PARIS–By the time another season of fashion shows has ended, one has to marvel not only at what was on the runway but also at the curiosities spotted in the audience. It would be reasonable to assume that in places where the fashion industry congregates, the style acumen would be both invigorating and intimidating. And there certainly are examples of extraordinary stylishness, the sort of personal presentation that leaves one in awe of creativity and pure chutzpah.
But industry insiders are as prone to being swept away by a trend or a hot designer brand as your next-door neighbor. Yet they believe their credentials within the industry leave them beyond reproach. What they wear must be fabulous simply because they say it is so. The stylist Patricia Field, who dresses the women of “Sex and the City,” has an eye for blending high fashion with street style on the successful television show. But her own mode of dress is more chaotic, an alarming mix of club-land, logos, drag queen, high end, street urchin and gnome.
Others have adopted a signature look that, while distinctive, is neither flattering nor easy. One retailer, for instance, dresses all in black and keeps her long hair piled about a foot high atop her head. She then uses a black scarf like a tarp to keep her locks braced against the wind.
Amusing scenes unfold when special guests arrive at fashion shows. If they are famous and likely to be photographed, then they usually will have been tastefully outfitted by the designer. If they are simply loyal clients or overwrought fans, then they have decked themselves in the designer’s label as a matter of courtesy, respect or fawning adoration. The results are sometimes distressing. The ladies at Christian Dior last week eagerly ripped the tags from their fall 2002 purchases to celebrate the label’s spring 2003 fashion show. But the weather, unfortunately, was not cooperating. Ponyskin, fur boots and fur throws were not required, particularly inside the venue, where yellow neon lights were placed under the seats to create a dance club effect. The lighting was successful, but it also raised the temperature in the room to a steamy simmer. Derrieres may have been roasting, but the devoted Dior customers did not remove a single layer of expensive poofery.
Fashion insiders spend a lot of time talking about how the runway should not be taken literally; it is a hyper-reality meant to suggest a point of view. The most amusing example of misguided literalism occurred several seasons ago when the designer Rei Kawakubo of Comme des Garcons created a collection of cocoon-like clothes stitched up with small pillows in odd places. A dress, for instance, might have a fluffy lump on the shoulder creating the effect of a goiter gone berserk. The collection was a smart commentary on the definition of beauty. But in practice, no one should ever walk about town with a lump jutting out from the torso.
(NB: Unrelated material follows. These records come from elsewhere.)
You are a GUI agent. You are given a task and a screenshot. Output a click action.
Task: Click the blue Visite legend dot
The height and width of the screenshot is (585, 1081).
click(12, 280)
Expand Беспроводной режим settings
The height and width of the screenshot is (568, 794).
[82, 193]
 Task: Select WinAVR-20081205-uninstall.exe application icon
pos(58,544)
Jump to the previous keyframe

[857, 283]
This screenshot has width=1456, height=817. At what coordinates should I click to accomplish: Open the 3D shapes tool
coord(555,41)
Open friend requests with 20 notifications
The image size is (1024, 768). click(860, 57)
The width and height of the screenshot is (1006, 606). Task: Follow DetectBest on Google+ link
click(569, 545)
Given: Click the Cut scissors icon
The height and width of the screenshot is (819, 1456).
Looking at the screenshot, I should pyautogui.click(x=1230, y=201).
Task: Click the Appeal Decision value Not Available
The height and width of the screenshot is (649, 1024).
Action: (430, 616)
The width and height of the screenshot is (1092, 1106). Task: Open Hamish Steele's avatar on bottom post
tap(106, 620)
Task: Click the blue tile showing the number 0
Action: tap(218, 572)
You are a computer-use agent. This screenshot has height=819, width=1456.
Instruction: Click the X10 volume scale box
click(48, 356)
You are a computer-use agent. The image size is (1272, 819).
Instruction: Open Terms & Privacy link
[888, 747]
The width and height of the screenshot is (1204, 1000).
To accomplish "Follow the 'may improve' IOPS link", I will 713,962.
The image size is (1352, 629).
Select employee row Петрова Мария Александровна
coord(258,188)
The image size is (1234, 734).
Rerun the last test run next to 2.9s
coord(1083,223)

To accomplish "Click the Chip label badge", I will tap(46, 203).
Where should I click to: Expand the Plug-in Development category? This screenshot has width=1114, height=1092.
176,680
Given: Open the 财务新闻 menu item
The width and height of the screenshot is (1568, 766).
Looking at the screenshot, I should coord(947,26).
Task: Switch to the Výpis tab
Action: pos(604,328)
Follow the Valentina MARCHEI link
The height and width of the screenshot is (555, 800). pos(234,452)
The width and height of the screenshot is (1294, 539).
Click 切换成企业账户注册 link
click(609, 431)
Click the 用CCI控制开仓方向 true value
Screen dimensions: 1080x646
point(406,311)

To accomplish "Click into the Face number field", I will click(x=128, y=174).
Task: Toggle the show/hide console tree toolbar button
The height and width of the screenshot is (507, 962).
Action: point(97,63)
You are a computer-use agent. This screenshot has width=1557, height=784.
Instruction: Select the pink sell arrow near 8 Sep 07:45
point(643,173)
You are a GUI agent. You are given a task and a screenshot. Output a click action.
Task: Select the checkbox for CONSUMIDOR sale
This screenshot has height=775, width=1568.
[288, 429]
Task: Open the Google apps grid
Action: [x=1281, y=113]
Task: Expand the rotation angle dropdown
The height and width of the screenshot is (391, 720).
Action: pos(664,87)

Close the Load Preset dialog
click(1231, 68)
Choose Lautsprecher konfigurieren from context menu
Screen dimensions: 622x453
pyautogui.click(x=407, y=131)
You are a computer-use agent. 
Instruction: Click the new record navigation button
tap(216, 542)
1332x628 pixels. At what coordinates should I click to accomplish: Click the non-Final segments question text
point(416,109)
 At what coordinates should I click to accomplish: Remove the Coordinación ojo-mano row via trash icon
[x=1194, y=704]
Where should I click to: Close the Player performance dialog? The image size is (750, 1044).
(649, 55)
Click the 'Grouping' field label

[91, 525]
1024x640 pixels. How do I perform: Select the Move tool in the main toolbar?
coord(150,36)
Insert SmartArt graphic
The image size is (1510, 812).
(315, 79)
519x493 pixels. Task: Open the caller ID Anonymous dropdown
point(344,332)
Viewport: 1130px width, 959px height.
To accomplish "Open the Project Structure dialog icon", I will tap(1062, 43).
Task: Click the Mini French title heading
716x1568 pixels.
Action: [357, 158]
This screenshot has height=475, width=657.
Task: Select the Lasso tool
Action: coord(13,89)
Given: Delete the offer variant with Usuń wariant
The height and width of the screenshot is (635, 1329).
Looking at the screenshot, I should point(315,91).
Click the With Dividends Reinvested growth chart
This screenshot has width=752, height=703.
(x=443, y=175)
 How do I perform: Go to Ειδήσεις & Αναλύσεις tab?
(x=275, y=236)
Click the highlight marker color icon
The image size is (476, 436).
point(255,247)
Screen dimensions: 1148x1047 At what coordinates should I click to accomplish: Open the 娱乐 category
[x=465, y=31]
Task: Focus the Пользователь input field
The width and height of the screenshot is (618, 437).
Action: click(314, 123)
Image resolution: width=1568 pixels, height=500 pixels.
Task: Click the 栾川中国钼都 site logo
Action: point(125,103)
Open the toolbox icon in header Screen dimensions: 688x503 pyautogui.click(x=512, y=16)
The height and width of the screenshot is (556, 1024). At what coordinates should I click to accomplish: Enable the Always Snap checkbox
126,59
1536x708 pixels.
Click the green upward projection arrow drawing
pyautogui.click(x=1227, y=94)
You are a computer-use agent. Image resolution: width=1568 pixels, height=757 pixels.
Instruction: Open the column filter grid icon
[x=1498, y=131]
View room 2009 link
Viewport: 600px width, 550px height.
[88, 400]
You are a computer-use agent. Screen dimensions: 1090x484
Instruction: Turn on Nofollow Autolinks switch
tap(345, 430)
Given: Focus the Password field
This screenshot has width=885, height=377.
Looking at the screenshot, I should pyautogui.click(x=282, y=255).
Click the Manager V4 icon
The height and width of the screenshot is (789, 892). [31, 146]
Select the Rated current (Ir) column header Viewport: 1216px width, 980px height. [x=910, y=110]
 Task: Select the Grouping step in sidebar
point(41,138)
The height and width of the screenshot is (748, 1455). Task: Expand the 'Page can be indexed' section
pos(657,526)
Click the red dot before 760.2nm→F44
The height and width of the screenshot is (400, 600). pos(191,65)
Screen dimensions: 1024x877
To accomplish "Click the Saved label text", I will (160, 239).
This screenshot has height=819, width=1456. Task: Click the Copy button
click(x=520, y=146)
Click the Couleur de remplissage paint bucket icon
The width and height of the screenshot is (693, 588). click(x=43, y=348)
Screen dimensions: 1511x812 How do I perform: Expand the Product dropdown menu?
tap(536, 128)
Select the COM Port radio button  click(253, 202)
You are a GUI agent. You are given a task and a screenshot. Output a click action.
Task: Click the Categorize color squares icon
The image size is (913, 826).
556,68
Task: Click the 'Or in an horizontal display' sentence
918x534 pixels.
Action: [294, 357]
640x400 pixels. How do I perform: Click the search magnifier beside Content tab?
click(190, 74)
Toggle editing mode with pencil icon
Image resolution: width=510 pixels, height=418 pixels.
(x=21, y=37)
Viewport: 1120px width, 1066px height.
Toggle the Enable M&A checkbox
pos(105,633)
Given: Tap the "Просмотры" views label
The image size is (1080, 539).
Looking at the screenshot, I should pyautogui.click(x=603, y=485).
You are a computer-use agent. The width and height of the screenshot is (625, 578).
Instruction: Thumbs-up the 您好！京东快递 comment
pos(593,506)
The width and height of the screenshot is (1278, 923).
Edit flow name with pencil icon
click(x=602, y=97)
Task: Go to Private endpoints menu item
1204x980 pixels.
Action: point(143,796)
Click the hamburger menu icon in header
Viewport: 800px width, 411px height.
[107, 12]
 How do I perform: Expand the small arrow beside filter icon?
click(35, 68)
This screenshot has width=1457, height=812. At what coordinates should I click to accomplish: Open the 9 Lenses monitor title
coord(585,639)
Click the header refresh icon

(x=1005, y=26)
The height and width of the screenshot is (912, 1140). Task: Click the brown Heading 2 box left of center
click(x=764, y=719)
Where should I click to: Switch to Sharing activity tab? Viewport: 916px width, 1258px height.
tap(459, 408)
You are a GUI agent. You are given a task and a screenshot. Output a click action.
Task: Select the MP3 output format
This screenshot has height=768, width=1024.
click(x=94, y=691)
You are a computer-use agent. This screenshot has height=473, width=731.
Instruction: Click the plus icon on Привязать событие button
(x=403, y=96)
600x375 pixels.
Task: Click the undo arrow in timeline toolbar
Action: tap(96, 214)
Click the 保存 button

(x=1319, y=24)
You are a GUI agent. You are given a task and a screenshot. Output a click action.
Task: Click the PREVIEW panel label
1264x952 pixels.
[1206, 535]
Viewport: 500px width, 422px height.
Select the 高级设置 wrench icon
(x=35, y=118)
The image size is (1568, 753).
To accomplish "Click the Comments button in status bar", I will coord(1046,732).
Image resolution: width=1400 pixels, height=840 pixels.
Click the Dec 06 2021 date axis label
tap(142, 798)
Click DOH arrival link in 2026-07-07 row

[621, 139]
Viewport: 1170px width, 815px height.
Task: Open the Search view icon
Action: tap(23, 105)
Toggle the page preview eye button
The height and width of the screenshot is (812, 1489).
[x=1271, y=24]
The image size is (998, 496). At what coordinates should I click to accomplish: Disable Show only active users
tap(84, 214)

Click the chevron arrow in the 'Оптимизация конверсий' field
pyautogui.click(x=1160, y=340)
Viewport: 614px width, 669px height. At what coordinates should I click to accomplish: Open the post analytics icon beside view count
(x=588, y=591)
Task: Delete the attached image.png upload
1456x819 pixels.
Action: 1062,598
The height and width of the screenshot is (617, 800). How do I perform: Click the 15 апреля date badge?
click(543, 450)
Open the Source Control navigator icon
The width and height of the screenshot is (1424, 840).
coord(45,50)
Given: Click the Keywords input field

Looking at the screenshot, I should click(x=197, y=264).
At least not if medical science can prevent it.
That sort of thing turns up all the time at fashion presentations, disturbing examples of bad taste masquerading as an attitude that is edgy or cool or avant-garde. Sometimes it seems that the experts have swallowed the designer hype whole.
Before anyone thinks that it’s simply women who are duped into becoming victims of the latest trends–or, more accurately, the latest bad ideas–men have their unfortunate moments, too. A woman has to stretch a long way before she pushes past the boundaries of interesting clothes into the absurd. For men, the boundaries are more narrowly drawn. So the sight of a gentleman swanning about dressed like an electric cowboy not only gives one pause but also provides a jolt to the entire system. For example, Jim Goldstein, a Californian whose style has been documented in French Vogue, is a fashion aficionado who likes his furs colorful, his reptile skins multipatterned and his leather tight.
Most people whose professions bring them into the center ring of fashion don attire that is stylish and current but not at all batty. True, they have an affinity for black, but mostly because it is versatile, slimming and travels well. Assembling a “get-up” is too time-consuming for most. The veteran Italian fashion editor Anna Piaggi, for instance, goes to the trouble of dyeing her hair to match the day’s hat, all of which tends to look like a miniature by French sculptor Niki de Saint Phalle. Who can bother with such details?
But it is the folks who cotton to red broadtail in 70-degree weather, matching python boots and pants, Chanel bandannas over white leggings and hair dyed blue to coordinate with an evening gown who keep the fashion industry from feeling like just another corporate grind.